#### Source material
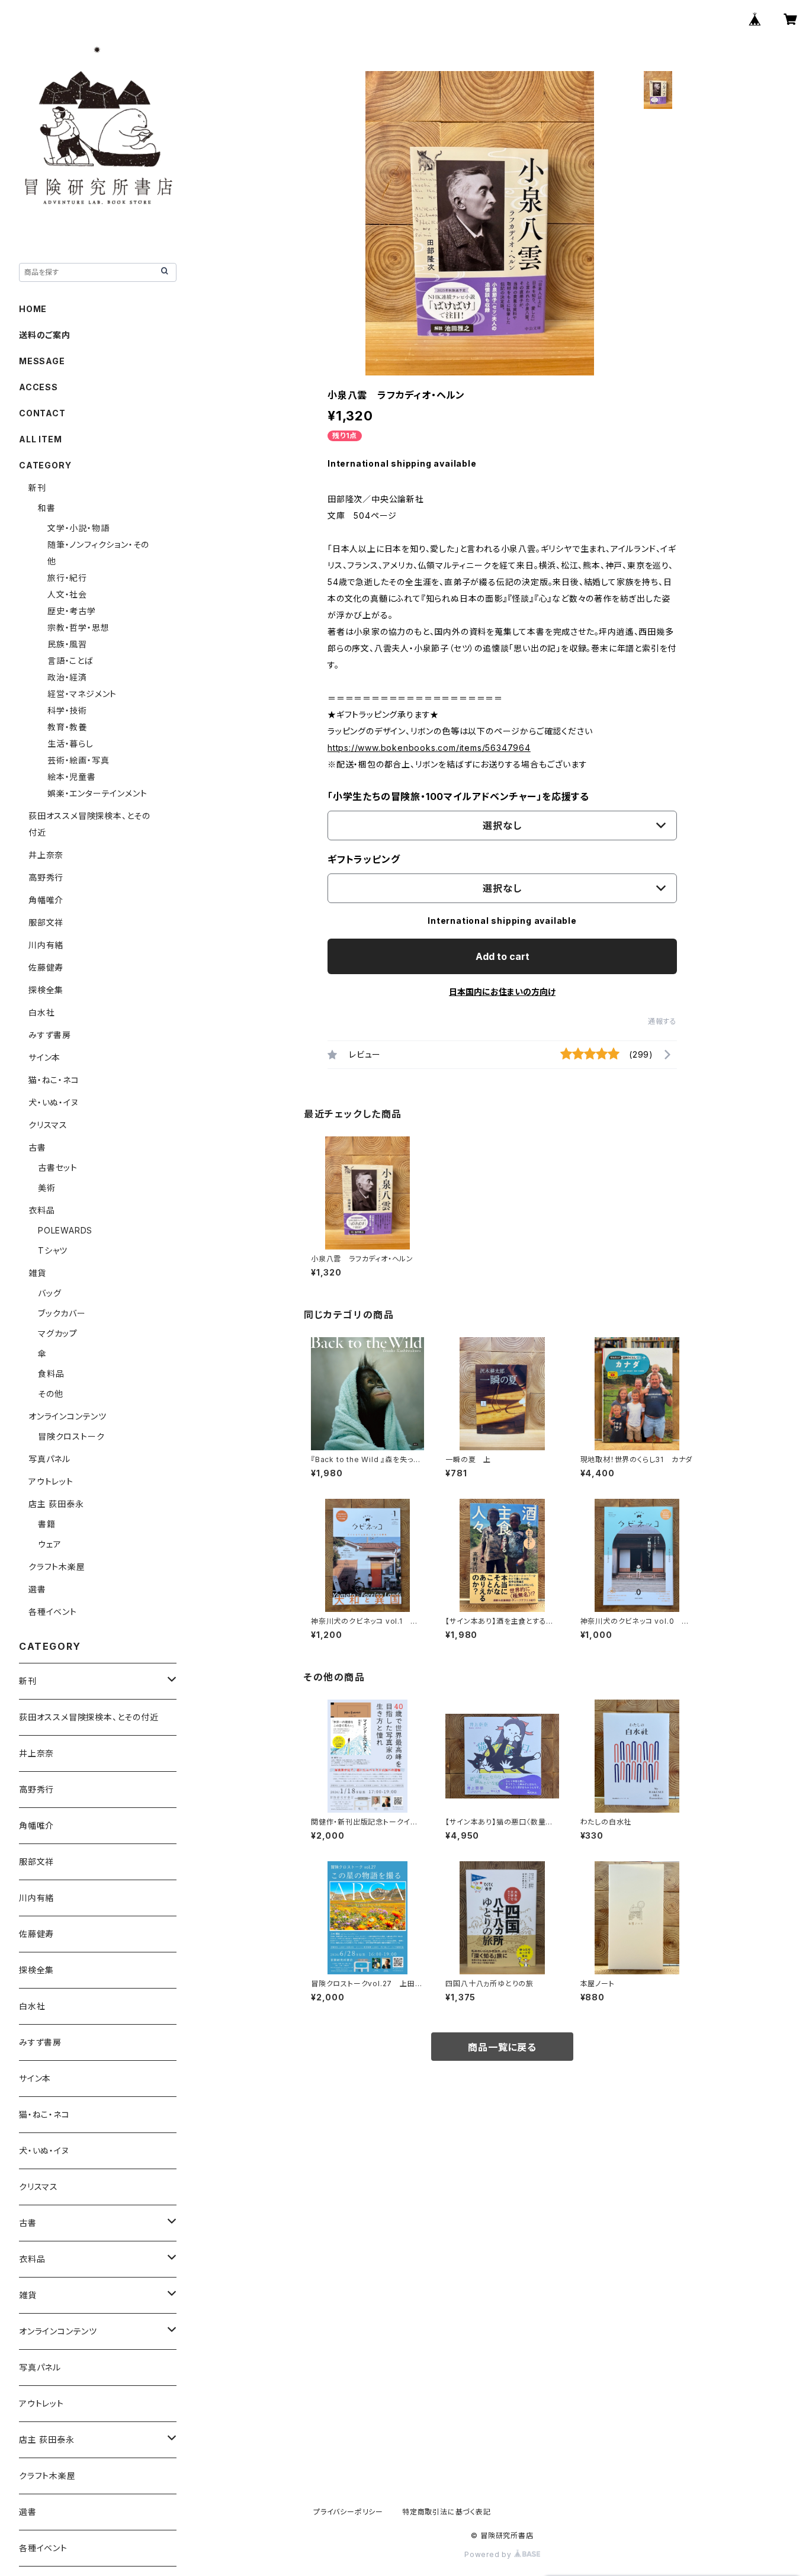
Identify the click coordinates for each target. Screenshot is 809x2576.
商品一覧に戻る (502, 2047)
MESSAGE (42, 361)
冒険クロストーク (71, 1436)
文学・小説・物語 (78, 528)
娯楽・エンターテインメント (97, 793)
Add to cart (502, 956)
########
#### Source material
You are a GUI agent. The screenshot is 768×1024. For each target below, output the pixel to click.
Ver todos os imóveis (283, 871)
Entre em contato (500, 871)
########
#### Source material
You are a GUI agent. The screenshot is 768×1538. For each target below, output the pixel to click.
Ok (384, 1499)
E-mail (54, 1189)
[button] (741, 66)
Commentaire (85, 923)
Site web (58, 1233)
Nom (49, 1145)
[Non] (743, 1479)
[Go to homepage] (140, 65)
########
> _Task to carry out_: Nothing should appear in the answer except the lines above from the line with "MESSAGE (42, 361)" through the line with "Add to cart (502, 956)", both included, written out exactly.

> _Task response_:
MESSAGE (42, 361)
冒険クロストーク (71, 1436)
文学・小説・物語 (78, 528)
娯楽・エンターテインメント (97, 793)
Add to cart (502, 956)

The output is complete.